Veniamo a quello che è il vero tema principale: cosa succede a scuola. E qui, a seconda di come lo guardiamo, siamo di fronte a un disastro totale oppure a una rivoluzione epocale. Scegliete voi.

Infatti, secondo le ricerche, nelle aule scolastiche italiane si consuma ogni giorno un esperimento sociale involontario sull’impatto dell’intelligenza artificiale. Oltre il 65% degli studenti tra i 16 e i 18 anni (tre su quattro) utilizza regolarmente strumenti di AI per svolgere compiti e scrivere saggi, spesso (e questa è la cosa importante) senza direttive precise o una guida consapevole. Siamo in difficoltà già con la carta, figuriamoci con l’AI.

Ma non ci sono solo gli allievi a scatenarsi nell’uso delle scorciatoie.
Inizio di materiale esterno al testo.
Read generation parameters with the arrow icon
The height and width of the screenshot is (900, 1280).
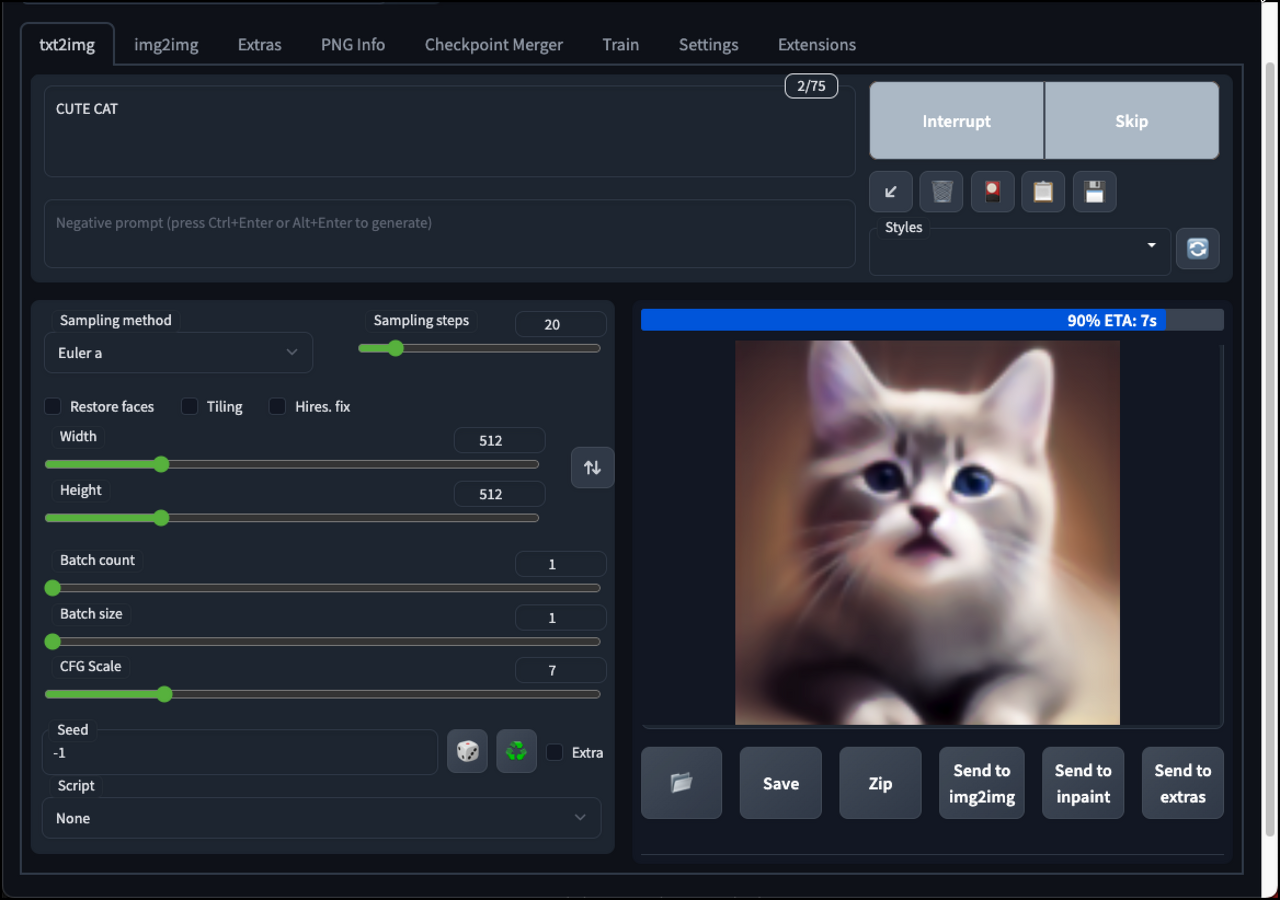(x=890, y=191)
Il 54% degli insegnanti dichiara di usare l’intelligenza artificiale a fini didattici, ma solo l’11% afferma di possedere una conoscenza approfondita della tecnologia che sta impiegando. Gli strumenti più utilizzati sono assistenti virtuali e generatori di testo, impiegati per la scrittura, la ricerca di informazioni e la personalizzazione dell’apprendimento.
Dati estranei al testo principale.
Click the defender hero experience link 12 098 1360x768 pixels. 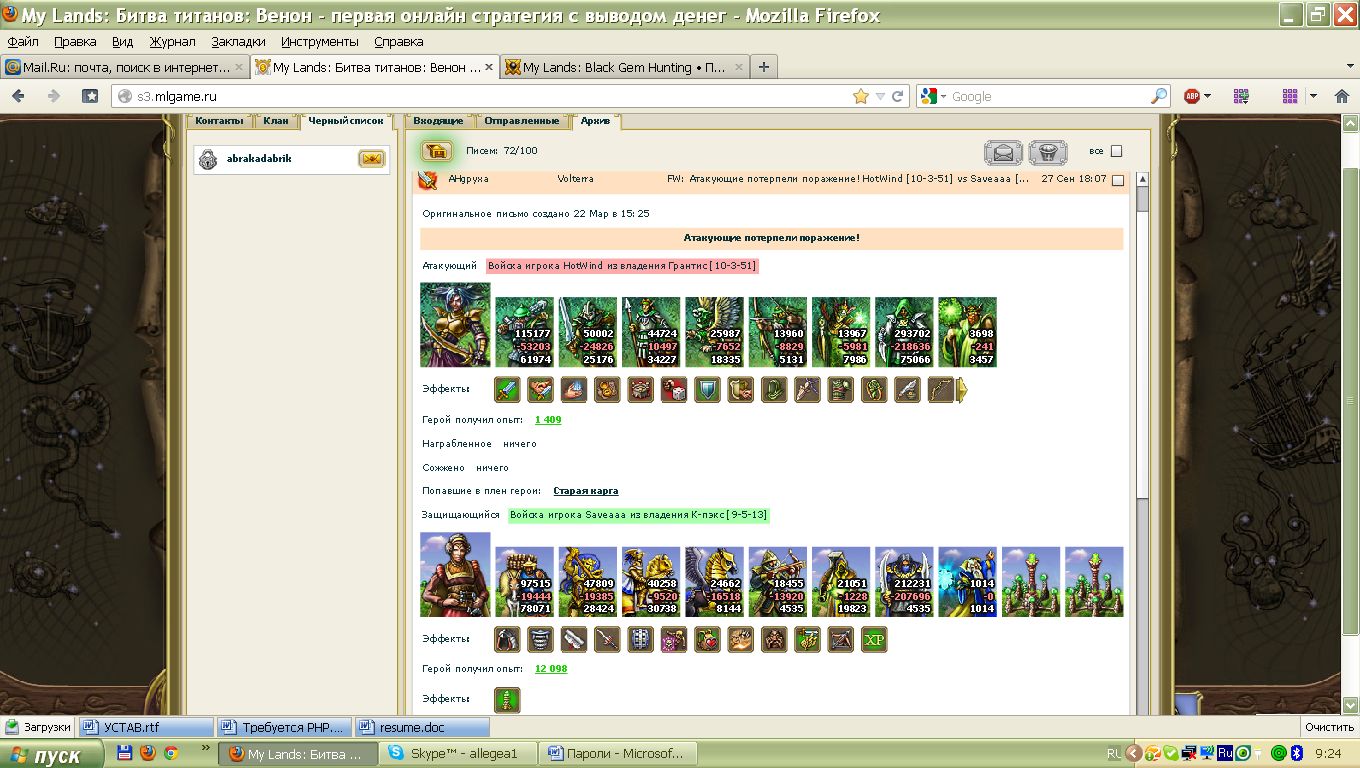(551, 669)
Questa adozione avviene prevalentemente in modo spontaneo e disordinato, con solo il 10% delle scuole e università italiane che dispone di un riferimento ufficiale sull’uso dell’AI. Il docente tipo che utilizza l’intelligenza artificiale è una donna over 50, con contratto a tempo indeterminato e almeno dieci anni di esperienza in materie umanistiche. Oltre metà degli insegnanti (52,4%) utilizza regolarmente strumenti di AI per supportare la didattica, mentre il 10% li impiega come strumenti compensativi per studenti con difficoltà di apprendimento. Il 56,7% usa l’AI anche per attività organizzative come la redazione di relazioni e progettazioni didattiche.

La situazione ha creato un paradosso: gli studenti, spesso più avanti dei docenti nell’uso degli strumenti digitali, li utilizzano spontaneamente ma senza una guida critica. Fino al 70% degli studenti ha ammesso di aver utilizzato l’AI per barare almeno una volta negli ultimi mesi, sollevando interrogativi sull’integrità del processo educativo. Il 14% del corpo docente si dichiara contrario all’introduzione dell’AI nella didattica, esprimendo preoccupazioni sulla minaccia alla professionalità dell’insegnante e sulla dipendenza tecnologica.

La nuova frontiera della formazione ha portato il Ministero dell’Istruzione a lanciare una sperimentazione in 15 classi pilota, dove l’AI viene utilizzata come tutor personalizzato per aiutare studenti in difficoltà. Il programma si concentra soprattutto sulle materie STEM e sulle lingue straniere, mantenendo esplicitamente il ruolo centrale del docente. Il 75% degli insegnanti ritiene necessaria una formazione specifica per chi ancora non utilizza l’AI, segnalando un forte interesse verso corsi e percorsi formativi dedicati.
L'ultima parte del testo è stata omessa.